Gwilym Mumford 

City of Tiny Lights review – Riz Ahmed’s hardboiled drama is over-egged

This London-set crime drama looks to classic noir cinema for its cues, but gets overwhelmed by its own sense of style
  
  

Watching the detective … Riz Ahmed in City of Tiny Lights
Watching the detective … Riz Ahmed in City of Tiny Lights Photograph: PR Company Handout

Not even the reassuring presence of Riz Ahmed can prevent this London-set thriller from becoming another addition to that burgeoning sub-genre: the underwhelming gritty British crime drama. Ahmed plays whisky-supping, nocturnally inclined private dick Tommy, a Marylebone Philip Marlowe tasked with hunting down a missing person after a prostitute comes knocking at his door. Cue a sprawling investigation that takes Tommy to the darkest corners of the capital, where he finds an old schoolfriend turned business mogul, and a fundamentalist imam. All the while, Tommy is haunted by a harrowing incident from his teenage years, thanks to the reappearance of femme fatale-y old flame Shelley (an underused Billie Piper).
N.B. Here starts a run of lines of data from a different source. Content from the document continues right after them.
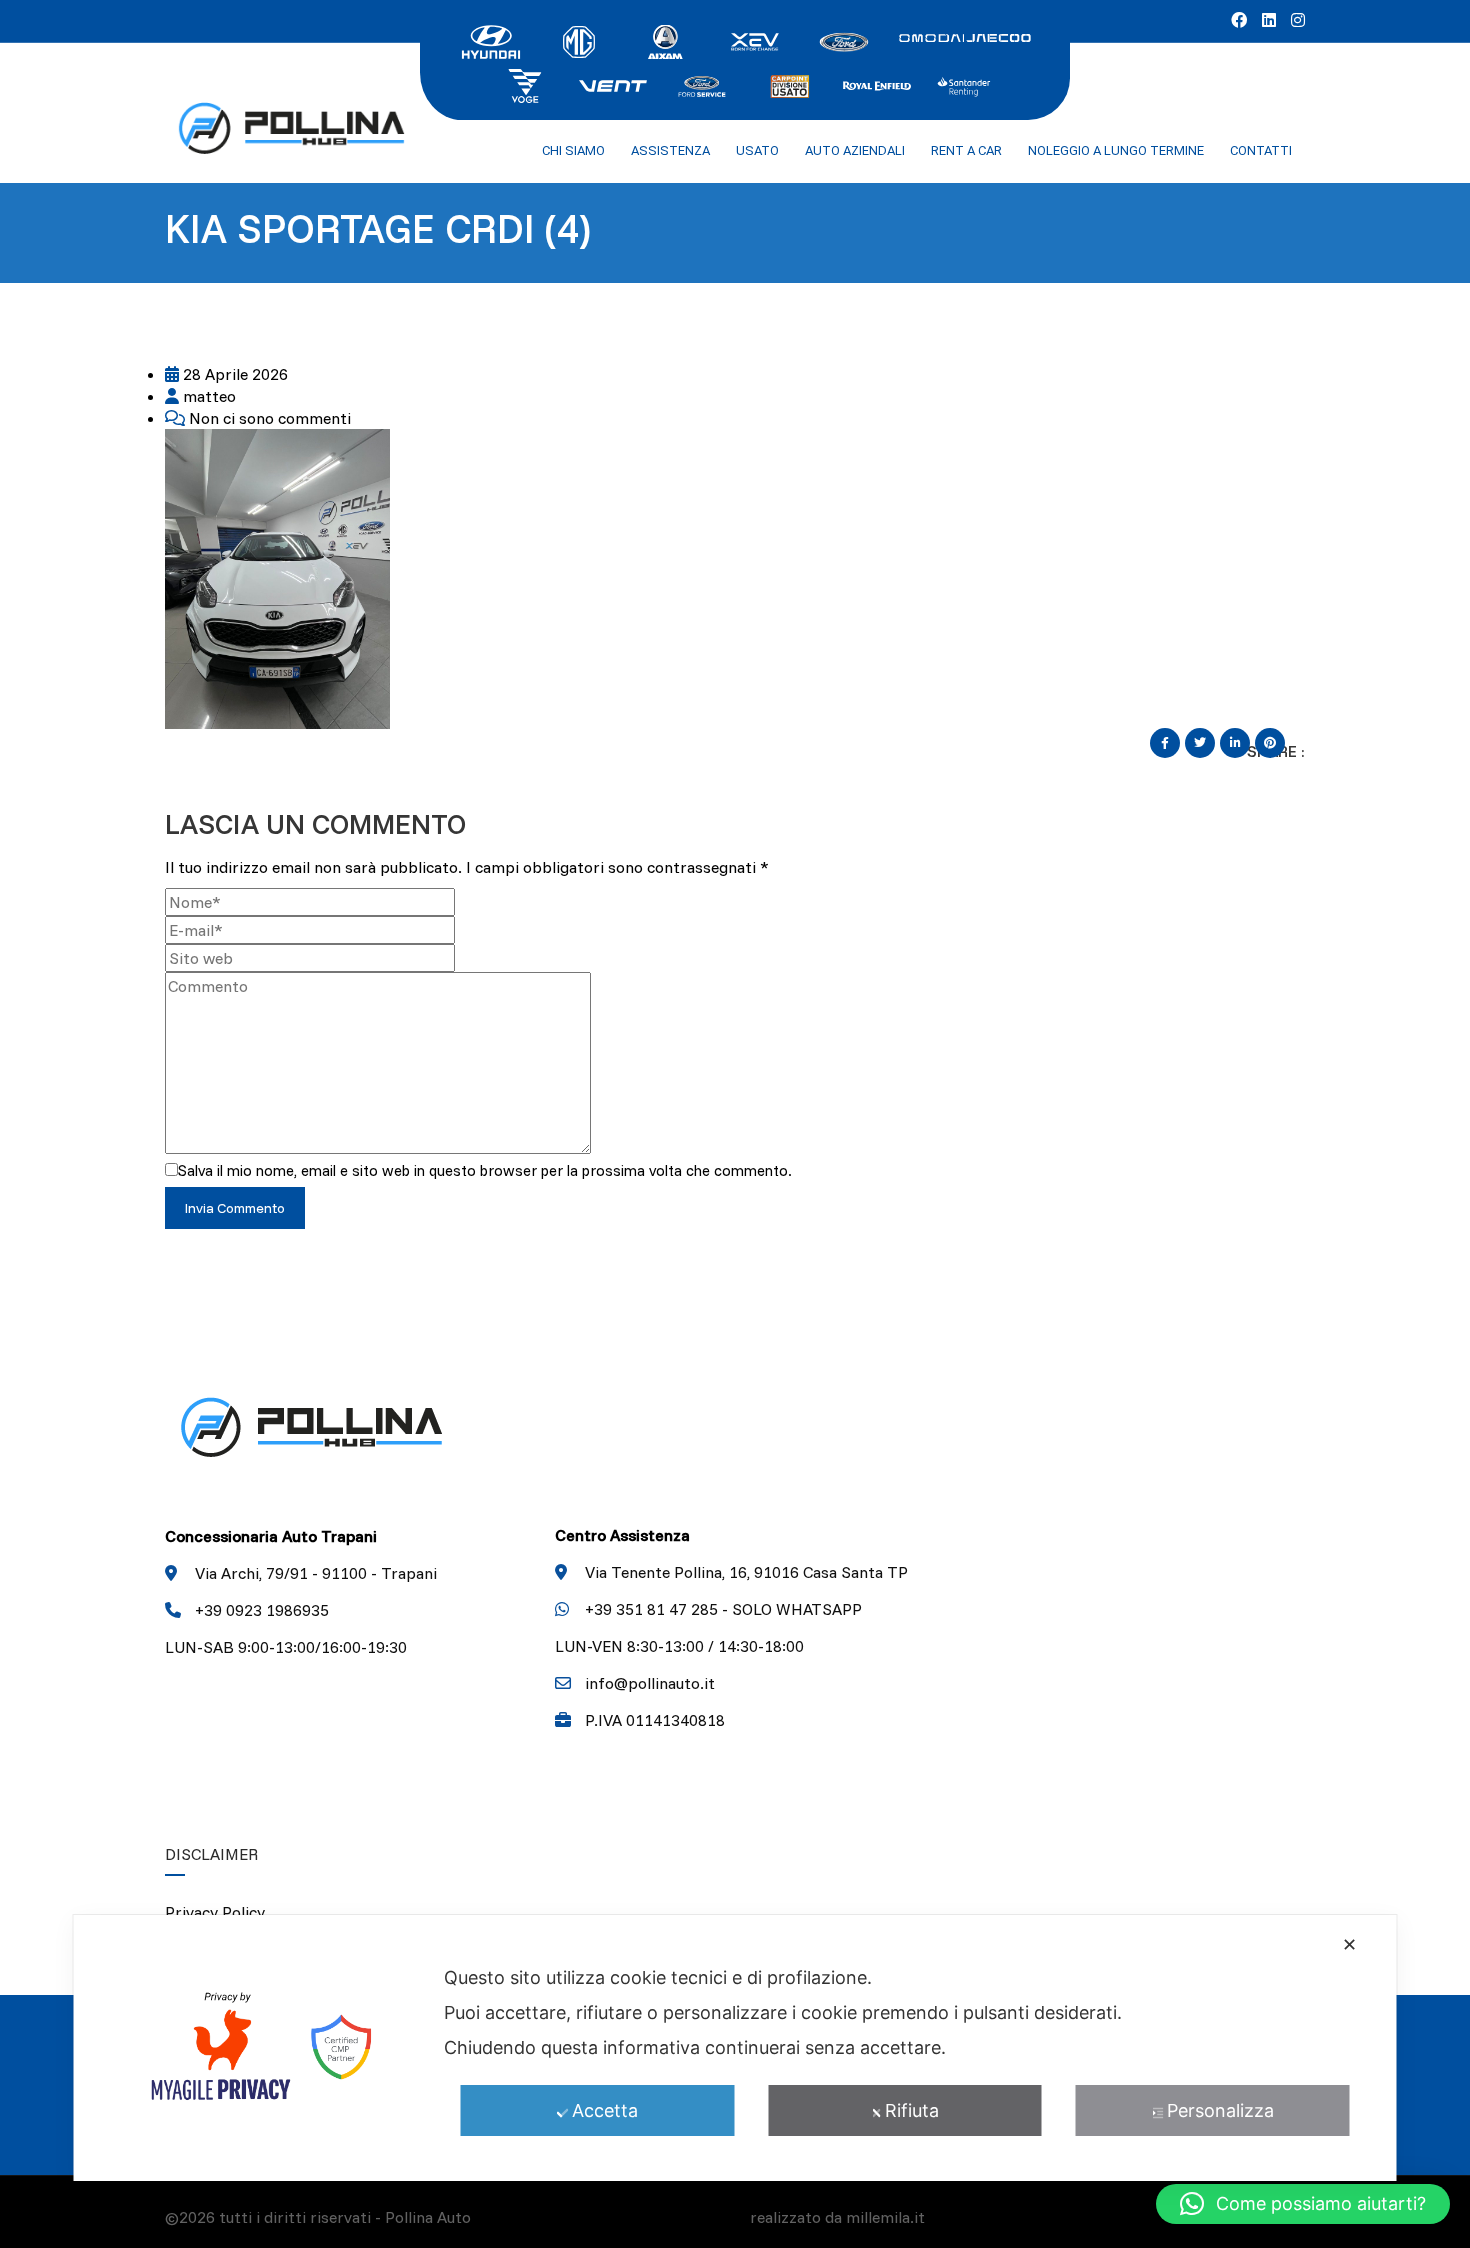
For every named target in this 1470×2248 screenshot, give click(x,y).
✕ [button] (1349, 1944)
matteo (207, 396)
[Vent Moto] (613, 84)
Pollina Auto (428, 2217)
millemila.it (885, 2217)
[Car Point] (789, 84)
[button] (1303, 2204)
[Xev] (755, 40)
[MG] (579, 40)
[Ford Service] (701, 84)
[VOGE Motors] (525, 84)
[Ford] (843, 40)
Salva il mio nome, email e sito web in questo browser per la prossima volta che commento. (485, 1170)
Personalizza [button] (1220, 2110)
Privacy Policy (215, 1912)
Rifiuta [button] (912, 2110)
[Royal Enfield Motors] (877, 84)
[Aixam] (667, 40)
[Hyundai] (491, 40)
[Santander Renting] (965, 84)
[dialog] (735, 2048)
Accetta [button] (605, 2110)
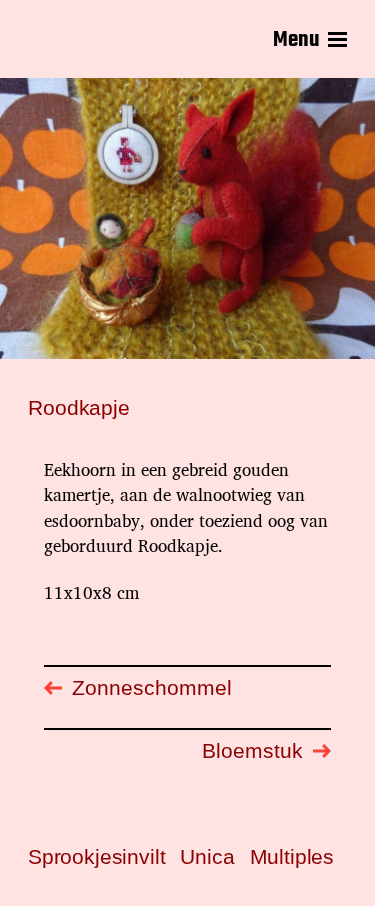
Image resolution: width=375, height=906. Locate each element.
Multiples (292, 856)
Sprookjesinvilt (96, 856)
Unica (207, 856)
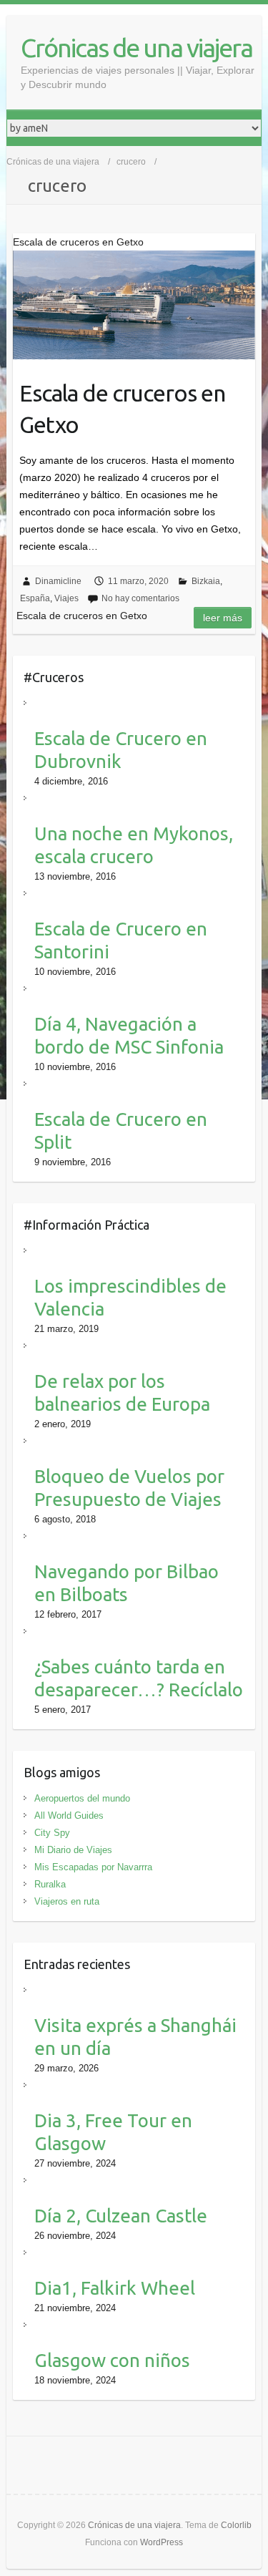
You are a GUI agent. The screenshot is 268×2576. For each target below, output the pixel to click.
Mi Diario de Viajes (73, 1849)
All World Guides (69, 1815)
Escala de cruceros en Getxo (122, 409)
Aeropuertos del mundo (82, 1798)
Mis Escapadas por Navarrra (93, 1867)
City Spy (52, 1832)
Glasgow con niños (112, 2360)
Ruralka (50, 1884)
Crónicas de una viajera (136, 47)
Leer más (222, 617)
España (35, 598)
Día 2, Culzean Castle (120, 2215)
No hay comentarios (140, 598)
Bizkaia (206, 581)
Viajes (66, 598)
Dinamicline (58, 581)
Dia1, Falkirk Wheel (114, 2288)
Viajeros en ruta (66, 1901)
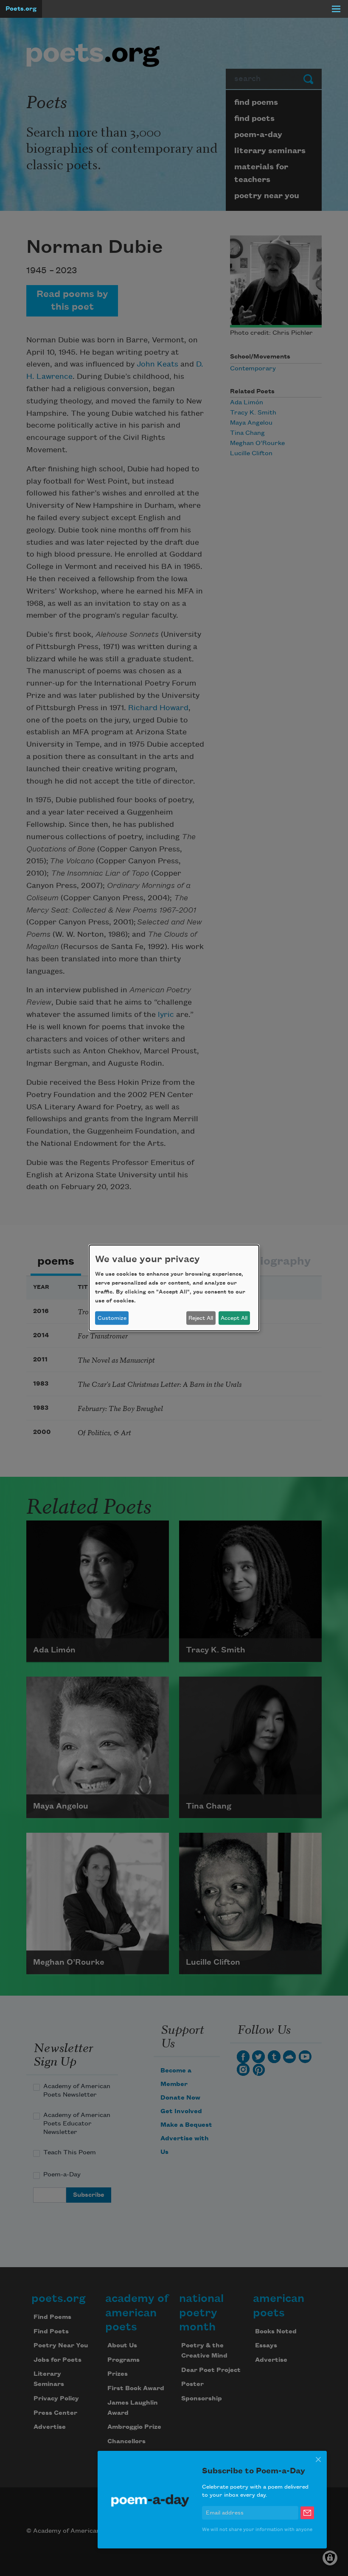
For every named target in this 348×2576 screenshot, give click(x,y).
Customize (112, 1318)
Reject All (200, 1318)
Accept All (234, 1318)
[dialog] (174, 1288)
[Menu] (336, 9)
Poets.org (21, 9)
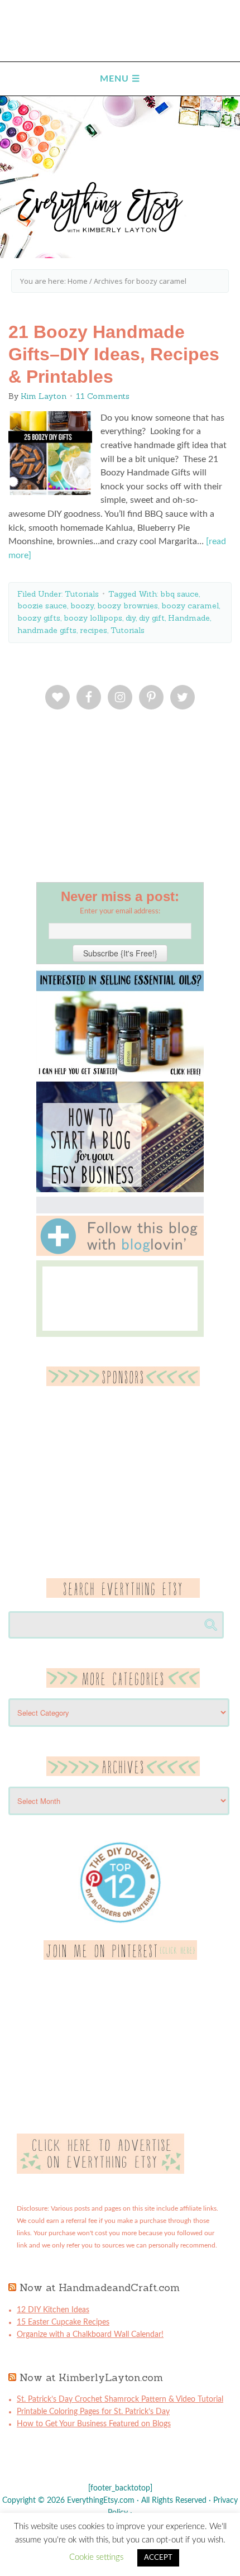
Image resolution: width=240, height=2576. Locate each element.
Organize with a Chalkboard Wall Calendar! (90, 2335)
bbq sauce (179, 594)
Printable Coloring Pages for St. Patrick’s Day (93, 2412)
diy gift (152, 618)
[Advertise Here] (100, 2171)
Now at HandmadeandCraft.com (100, 2287)
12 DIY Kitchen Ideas (53, 2310)
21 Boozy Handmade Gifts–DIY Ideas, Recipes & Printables (113, 354)
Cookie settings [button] (96, 2557)
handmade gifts (46, 630)
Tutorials (82, 594)
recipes (93, 630)
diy (131, 618)
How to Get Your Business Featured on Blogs (94, 2424)
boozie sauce (42, 606)
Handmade (189, 618)
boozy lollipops (93, 618)
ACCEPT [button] (158, 2557)
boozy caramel (190, 606)
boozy (82, 606)
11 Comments (102, 396)
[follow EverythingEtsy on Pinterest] (120, 1957)
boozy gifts (38, 618)
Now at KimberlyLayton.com (91, 2377)
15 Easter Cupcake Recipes (63, 2322)
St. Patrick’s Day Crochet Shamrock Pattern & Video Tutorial (120, 2399)
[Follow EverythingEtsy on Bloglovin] (120, 1254)
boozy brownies (127, 606)
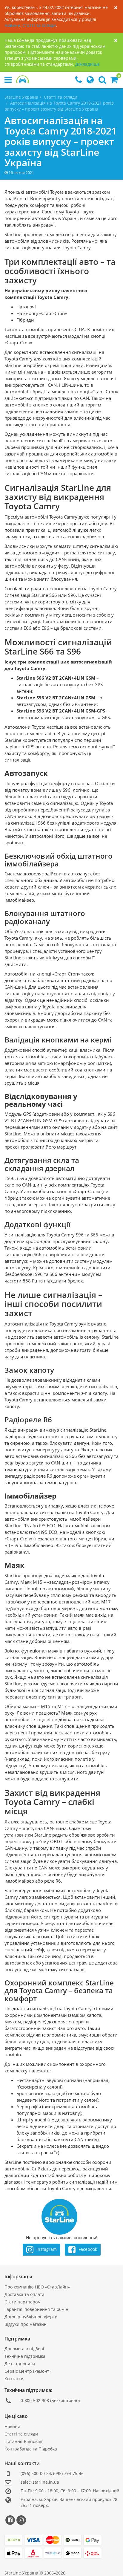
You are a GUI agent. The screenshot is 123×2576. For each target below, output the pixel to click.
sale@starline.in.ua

Transposing hardboiled trappings on to modern multicultural London is a promising idea on paper, but too often City of Tiny Lights is let down by an overeagerness to play up its source material, and hampered by unnecessarily showy direction and inadvisable attempts at gumshoe dialogue (“You don’t strike me as the sensitive type.” “Only when I shave”).